AI Algorithms

In AI Algorithms part of Configuration Map, you can choose machine learning algorithm(s) and combine different types of models based on your criteria.

When classification is set as configuration type, combination of supervised model and deep neural network is selected by default. In the regression case, only deep neural network is selected automatically.

You can choose any of the models available in TAZI and adjust all of their existing parameters if you think the defaults do not suit your problem. Now, let’s take a closer look to models TAZI provide for you:

Machine Learning Models:

Online Decision Tree model, Semi-supervised Online Decision Tree model, Deep Neural Network, XGBoost, RandomForest and LightGBM represent machine learning models that are used to train your dataset by TAZI.

∞: Continuous ML models are indicated by the icon "∞" on the upper left corner of model boxes.
Edit: It helps to configure status and weight of the model.
Active: If the model is active, it shows Yes, otherwise No.
Weight: It is set to determine the relative effect of the model to the combiner.
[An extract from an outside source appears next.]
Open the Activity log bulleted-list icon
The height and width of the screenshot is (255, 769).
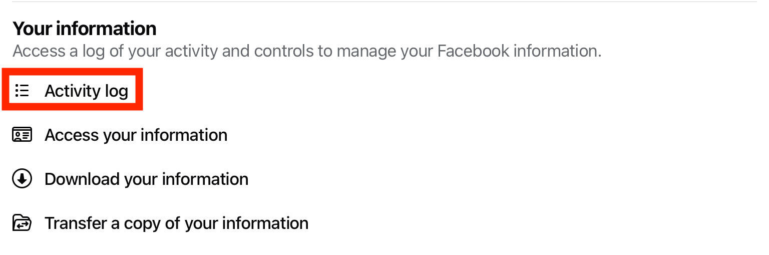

Combiner (as will be explained thoroughly later) will use this weight while combining the models you choose. Weight also can be seen at the top right of the model.
Remove: Removes the model.
Additional Parameters: It helps to configure the model parameters. Online Decision Tree Model, Semi-supervised Online Decision Tree Model, Explanation Model parameter names are the same as it can be seen below:

Boosting: When enabled, random forest algorithm is used, the number of estimators and fraction of features used can be configured additionally.
Max Levels: Maximum depth of the tree. Higher number of levels increases model complexity.
Impurity Threshold: Impurity threshold for a node to be splitted. Default Value: 0. Increase for simpler model: 0.001, ..., 0.045.
Instance Threshold: Instance threshold for a node to be splitted. Default Value: 300. Increase for simpler model: 30, ..., 1000.
Instance Threshold Classify: Instance threshold for a leaf to use its label as opposed to its parent's label.
Leaf Split Threshold: Minimum percentage of minority class on a node to be splitted. Default: 0.05
Training Bucket Size: Number of training instances to wait before updating the model. Increase for faster model training. Increasing may reduce accuracy.
Lambda Decay: Aging factor - related with parameter forgetHorizonInstanceCount.
Alpha Confidence: It should be less than 0.5-impurityThreshold and impurityThreshold.
Gamma Multiplier: Used to scale how much entropy difference between features is big enough.
Signature Precision: Signature precision to be shown in output.
Max Unique Values: Max unique values to be kept in histograms. Default value: 10000. Reduce for simpler model.
Classification Method: Classfication method applied in nodes which are majority, naive bayes, confusion cost. Choose majority for simpler model.
Min Node Count: Minimum node size of the tree. It implicity sets the depth of the tree.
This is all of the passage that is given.